Create a bargraph showing the number of animals included from each of the 4 study sites. Use the function `gf_bar` to create the bargraph. Also, try `gf_percents`.

```{r}
 
```


#### Exercise 4: 

Use the *pie* function along with the *tally* function to make a pie chart illustrating the proportion of captured deer associated with each study site.  Hint : example code can be found in the Section 2.1 lecture.  

```{r}
 
```

#### Exercise 5:   

Question:  Consider the graphs above, and the frequency table: which site had the most deer included in the
study?

Answer:


#### Exercise 6:  

Suppose a researcher compares survival rates among the four study sites and finds that survival is lower at Dirty Nose (DN) than at the other 3 sites.  After this discovery, he/she decides to explore whether there might have been more fawns captured at Dirty Nose (since fawns survive at lower rates than adults).  Create an appropriate bargraph (side-by-side or multi-panel) that helps to explore this question.  This time, use `gf_percents`.

```{r}
 
```

 

#### Exercise 7.  

Create a mosaic plot to further explore this question. 

```{r}
 
```

#### Exericse 8: 

Lastly, look at the relative frequencies of adult and fawns at each site using:  tally(~ageclass|site, data=deerdat, format="proportion").  


```{r}
 

```

Question:  Do you think differences in ages among the 4 study sites might be important when comparing survival rates?  Briefly justify your answer by referring table and above plots.
 

Answer:

 
## Section 2.2

#### Exericse 1:  

Create a dotplot illustrating the ages of the captured deer using the function *gf_dotplot*.  Describe the shape of the distribution (is it symmetric or skewed [and, if skewed, in which direction]? is it bimodal?)

```{r}
 
```

 

#### Exercise 2: 

Calculate the mean age at capture.

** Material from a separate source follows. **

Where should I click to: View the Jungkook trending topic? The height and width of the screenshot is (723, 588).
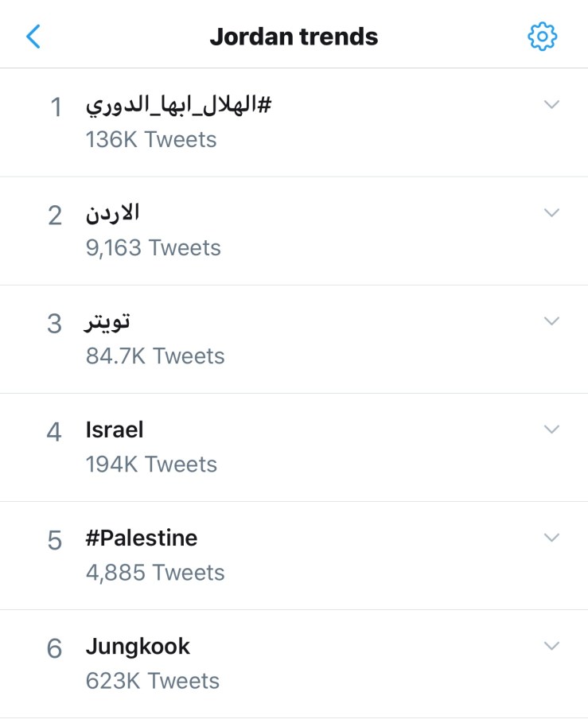138,647
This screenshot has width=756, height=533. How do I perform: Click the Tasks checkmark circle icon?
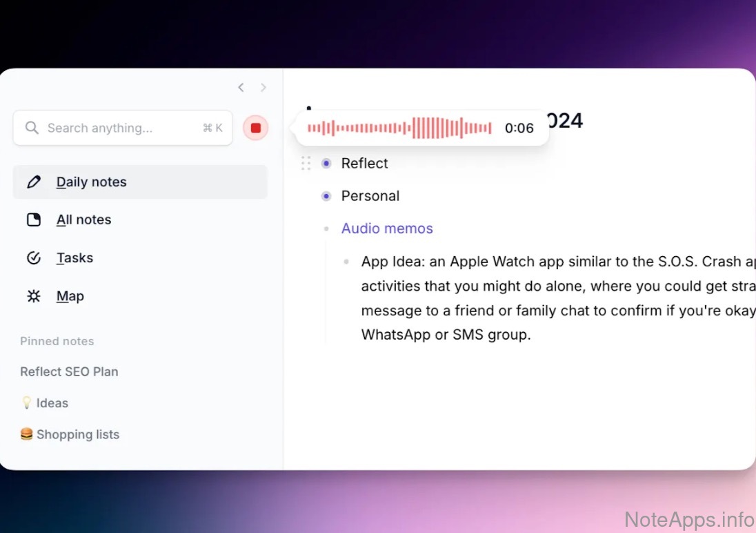33,258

Note: there are some individuals with missing ages. You will
have to add the argument *na.rm=T* to the *mean* function because of the missing data (signified by an "NA" in the data frame)

```{r}
 
```

#### Exericse 3:  

Create a histogram of weights at capture using the *gf_histogram* function. Describe the shape of the distribution (is it symmetric or skewed [and, if skewed, in which direction]? is it bimodal?)

```{r}
 
```
 
### Section 2.4

#### Exericse 1: 

Create side-by-side boxplots, summarizing weights at capture for fawns and adults.  Use the *gf_boxplot* function.

```{r}
 
```

#### Exericse 2: 

Create side-by-side histograms illustrating the distribution of weights at capture for fawns and adults.

```{r}
 
```

#### Exericse 3: 

Create side-by-side smooth histograms (kernel density estimates), illustrating the distribution of weights at capture for fawns and adults.  Also, create smoothed histograms that are overlaid on the same plot.  In both cases, use the function *gf_density*. 

```{r}
 
```

#### Exericse 4:  

Calculate the mean weight for fawns and adults (hint: you can do this with one line of code).  Again, note you will have to supply the *na.rm=T* argument to the *mean* function.

```{r}
 
```

#### Exericse 5:  

Why do you think the distribution of weights (in question 3) was bi-modal?